[Material for this task Boundary: Start]
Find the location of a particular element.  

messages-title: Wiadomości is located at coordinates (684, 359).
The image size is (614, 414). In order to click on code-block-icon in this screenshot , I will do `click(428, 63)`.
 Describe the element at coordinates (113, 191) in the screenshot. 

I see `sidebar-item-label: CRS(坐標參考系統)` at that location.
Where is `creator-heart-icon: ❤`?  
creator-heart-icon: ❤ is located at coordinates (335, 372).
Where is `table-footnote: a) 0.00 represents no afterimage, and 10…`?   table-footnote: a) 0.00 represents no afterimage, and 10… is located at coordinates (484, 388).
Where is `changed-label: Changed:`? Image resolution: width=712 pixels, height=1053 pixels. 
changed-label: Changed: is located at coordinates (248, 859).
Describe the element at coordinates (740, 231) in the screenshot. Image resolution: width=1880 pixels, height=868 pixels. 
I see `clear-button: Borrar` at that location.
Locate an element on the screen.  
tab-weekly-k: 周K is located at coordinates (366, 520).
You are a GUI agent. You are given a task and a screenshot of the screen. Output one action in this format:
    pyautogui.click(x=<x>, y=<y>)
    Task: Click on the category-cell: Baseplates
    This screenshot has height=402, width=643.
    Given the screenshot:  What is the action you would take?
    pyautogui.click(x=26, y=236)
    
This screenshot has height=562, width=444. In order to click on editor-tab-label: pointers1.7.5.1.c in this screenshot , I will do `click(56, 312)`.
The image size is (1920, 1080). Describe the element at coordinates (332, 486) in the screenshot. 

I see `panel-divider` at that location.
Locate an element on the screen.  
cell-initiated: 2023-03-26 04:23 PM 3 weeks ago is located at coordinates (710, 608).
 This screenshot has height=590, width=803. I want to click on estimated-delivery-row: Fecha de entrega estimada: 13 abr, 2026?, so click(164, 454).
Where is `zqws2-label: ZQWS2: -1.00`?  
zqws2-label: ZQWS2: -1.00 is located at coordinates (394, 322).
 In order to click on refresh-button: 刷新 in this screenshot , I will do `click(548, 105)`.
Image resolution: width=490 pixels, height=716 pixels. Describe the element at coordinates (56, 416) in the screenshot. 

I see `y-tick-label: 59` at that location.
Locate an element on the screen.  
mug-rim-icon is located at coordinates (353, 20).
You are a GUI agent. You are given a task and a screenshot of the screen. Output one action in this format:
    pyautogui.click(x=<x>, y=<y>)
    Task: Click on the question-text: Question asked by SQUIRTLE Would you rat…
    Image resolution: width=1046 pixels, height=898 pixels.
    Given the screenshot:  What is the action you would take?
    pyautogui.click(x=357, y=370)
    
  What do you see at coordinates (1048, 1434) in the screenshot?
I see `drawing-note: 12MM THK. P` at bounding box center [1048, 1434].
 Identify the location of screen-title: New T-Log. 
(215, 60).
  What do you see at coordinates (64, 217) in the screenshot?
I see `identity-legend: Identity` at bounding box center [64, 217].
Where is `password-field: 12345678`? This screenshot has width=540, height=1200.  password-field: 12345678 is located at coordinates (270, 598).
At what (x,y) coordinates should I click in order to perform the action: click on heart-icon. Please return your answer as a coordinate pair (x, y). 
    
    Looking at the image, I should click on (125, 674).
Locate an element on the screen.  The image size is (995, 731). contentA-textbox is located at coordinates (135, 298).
[Material for this task Boundary: End]
| Your instructions |
Put each line of the material above into a JSON list of strings, one string per line, leaving out blank lines.

| Written solution |
[
  "Find the location of a particular element.  ",
  "messages-title: Wiadomości is located at coordinates (684, 359).",
  "The image size is (614, 414). In order to click on code-block-icon in this screenshot , I will do `click(428, 63)`.",
  " Describe the element at coordinates (113, 191) in the screenshot. ",
  "I see `sidebar-item-label: CRS(坐標參考系統)` at that location.",
  "Where is `creator-heart-icon: ❤`?  ",
  "creator-heart-icon: ❤ is located at coordinates (335, 372).",
  "Where is `table-footnote: a) 0.00 represents no afterimage, and 10…`?   table-footnote: a) 0.00 represents no afterimage, and 10… is located at coordinates (484, 388).",
  "Where is `changed-label: Changed:`? Image resolution: width=712 pixels, height=1053 pixels. ",
  "changed-label: Changed: is located at coordinates (248, 859).",
  "Describe the element at coordinates (740, 231) in the screenshot. Image resolution: width=1880 pixels, height=868 pixels. ",
  "I see `clear-button: Borrar` at that location.",
  "Locate an element on the screen.  ",
  "tab-weekly-k: 周K is located at coordinates (366, 520).",
  "You are a GUI agent. You are given a task and a screenshot of the screen. Output one action in this format:",
  "    pyautogui.click(x=<x>, y=<y>)",
  "    Task: Click on the category-cell: Baseplates",
  "    This screenshot has height=402, width=643.",
  "    Given the screenshot:  What is the action you would take?",
  "    pyautogui.click(x=26, y=236)",
  "This screenshot has height=562, width=444. In order to click on editor-tab-label: pointers1.7.5.1.c in this screenshot , I will do `click(56, 312)`.",
  "The image size is (1920, 1080). Describe the element at coordinates (332, 486) in the screenshot. ",
  "I see `panel-divider` at that location.",
  "Locate an element on the screen.  ",
  "cell-initiated: 2023-03-26 04:23 PM 3 weeks ago is located at coordinates (710, 608).",
  " This screenshot has height=590, width=803. I want to click on estimated-delivery-row: Fecha de entrega estimada: 13 abr, 2026?, so click(164, 454).",
  "Where is `zqws2-label: ZQWS2: -1.00`?  ",
  "zqws2-label: ZQWS2: -1.00 is located at coordinates (394, 322).",
  " In order to click on refresh-button: 刷新 in this screenshot , I will do `click(548, 105)`.",
  "Image resolution: width=490 pixels, height=716 pixels. Describe the element at coordinates (56, 416) in the screenshot. ",
  "I see `y-tick-label: 59` at that location.",
  "Locate an element on the screen.  ",
  "mug-rim-icon is located at coordinates (353, 20).",
  "You are a GUI agent. You are given a task and a screenshot of the screen. Output one action in this format:",
  "    pyautogui.click(x=<x>, y=<y>)",
  "    Task: Click on the question-text: Question asked by SQUIRTLE Would you rat…",
  "    Image resolution: width=1046 pixels, height=898 pixels.",
  "    Given the screenshot:  What is the action you would take?",
  "    pyautogui.click(x=357, y=370)",
  "  What do you see at coordinates (1048, 1434) in the screenshot?",
  "I see `drawing-note: 12MM THK. P` at bounding box center [1048, 1434].",
  " Identify the location of screen-title: New T-Log. ",
  "(215, 60).",
  "  What do you see at coordinates (64, 217) in the screenshot?",
  "I see `identity-legend: Identity` at bounding box center [64, 217].",
  "Where is `password-field: 12345678`? This screenshot has width=540, height=1200.  password-field: 12345678 is located at coordinates (270, 598).",
  "At what (x,y) coordinates should I click in order to perform the action: click on heart-icon. Please return your answer as a coordinate pair (x, y). ",
  "    Looking at the image, I should click on (125, 674).",
  "Locate an element on the screen.  The image size is (995, 731). contentA-textbox is located at coordinates (135, 298)."
]